Did I say the Pentagon admits "the truth"? Whoops. Sorry. It was all just a "distraction" (cough cough).

“I have been here since early June and at no time has anyone who worked for me ever conducted themselves in a manner as your newspaper alleged. I cannot and will not speculate on the past, although I have found no systemic issues with fairness or equity in the way U.S. forces have run their media embed program.”

Compiling reporters’ past bodies of work is common practice to help the military’s public affairs officers prepare for incoming journalists, Pentagon spokesman Bryan Whitman said last week.

On Thursday, Whitman said Rendon would continue to produce the profiles and they would include “characterizations” as positive-to-negative, but he scoffed at their value and said the Pentagon used no such outside analysis.

“This was a decision made by US forces Afghanistan. I would refer you to them for their reasons,” Whitman wrote in an e-mail to Stars and Stripes on Sunday.

Then why fire Rendon?

In at least two of the profiles, copies of which were obtained by Stars and Stripes, Rendon clearly stated the purpose of the analysis was to help military public affairs officers determine what kind of coverage to expect from the journalist, whether to grant their embed request, and if that journalist could be steered toward “positive” coverage for the military.

On Friday, a public affairs officer with the 101st Airborne Division said that when his unit was in Afghanistan and in charge of the Rendon contract, he had used the conclusions contained in Rendon profiles in part to reject at least two journalists’ applications for embeds.

It's not just a US military effort that's been required to keep selling this unpopular war. As I blogged back in 2007, our government had also been very busy at the time (and no doubt since then) trying to convince Canadians that our military presence there was all about the Orwellian-sounding "democracy promotion".

On a side note, I find it interesting that the US and Canadian governments were outraged (outraged!) by claims of election corruption/rigging in Iran but seem to be absolutely mute about the the same accusations coming out of Afghanistan following that country's recent election. Will the end result there be any more legitimate than what happened in Iran? No. Will our governments really care? No.

Today, controversial military honcho General Stanley McChrystal told BBC News the same old song and dance: time is needed to come up with a new strategy that will allow the Afghan people to control their own country.

The general says the aim should be for Afghan forces to take the lead - but their army will not be ready to do that for three years and it will take much longer for the police.

It's been 7 years already. Just how long does it take to train these people?
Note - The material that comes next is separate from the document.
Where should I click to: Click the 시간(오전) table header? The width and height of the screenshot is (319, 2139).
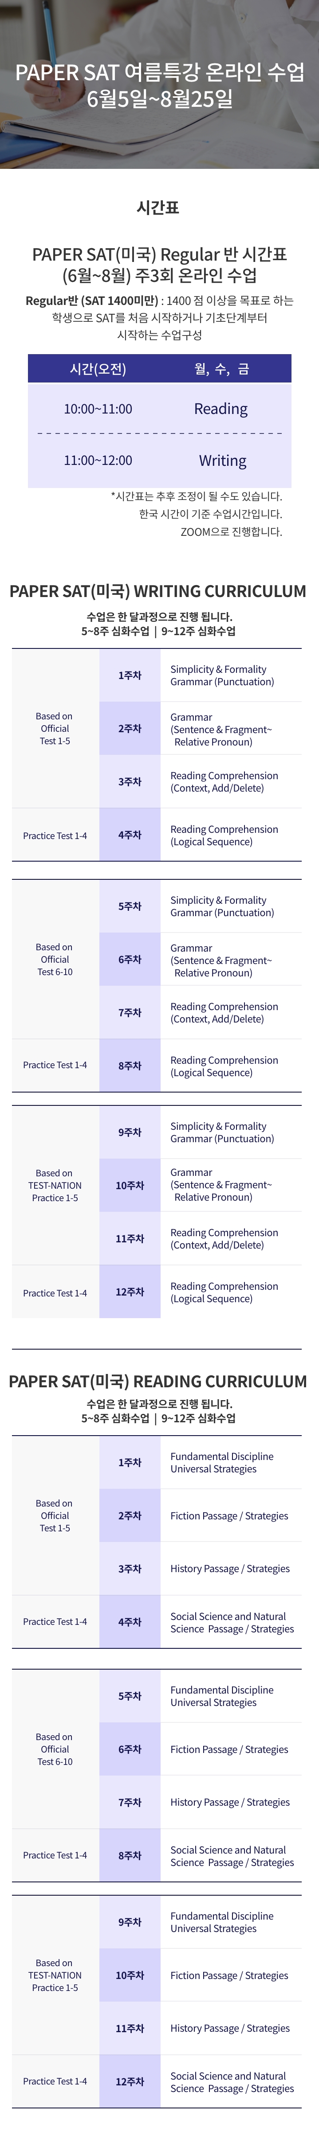click(x=98, y=369)
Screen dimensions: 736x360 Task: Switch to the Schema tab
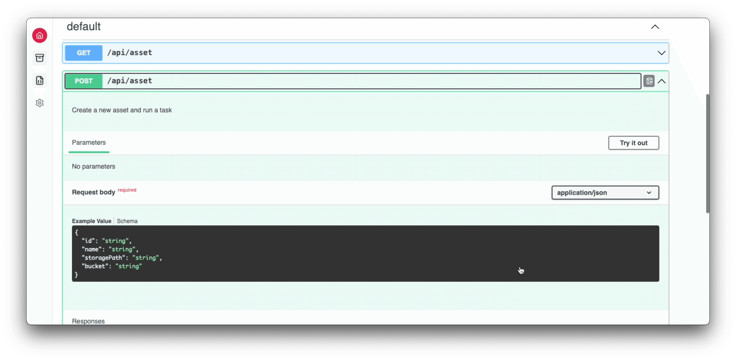pyautogui.click(x=127, y=221)
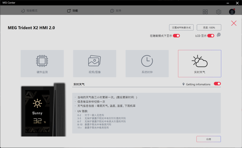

The bottom line is that there is no end game here. This will be Obama's Vietnam. And you can try dressing it up in purple-stained icing and multi-coloured sprinkles but you can't hide the fact that what lies beneath is a new, monthly, record-setting death toll for US troops along with a seemingly never-ending rise in "collateral damage" - all juxtaposed against a corrupt government that will take much more than a new leader to fix.

Meanwhile, an Afghan man said Monday that Taliban militants cut off his nose and both ears as he tried to vote in the Aug. 20 presidential election.

"I was on my way to a polling station when Taliban stopped me and searched me. They found my voter registration card," Lal Mohammad said from his hospital bed in Kabul. He said they cut off his nose and ears before beating him unconscious with a weapon.

"I regret that I went to vote," Mohammad said, crying and trying to hide his disfigured face. "What is the benefit of voting to me?"

(More about Mr Mohammad here).

Somebody needs to answer his question. Honestly.

Perhaps he should have a chat with Robert Fisk.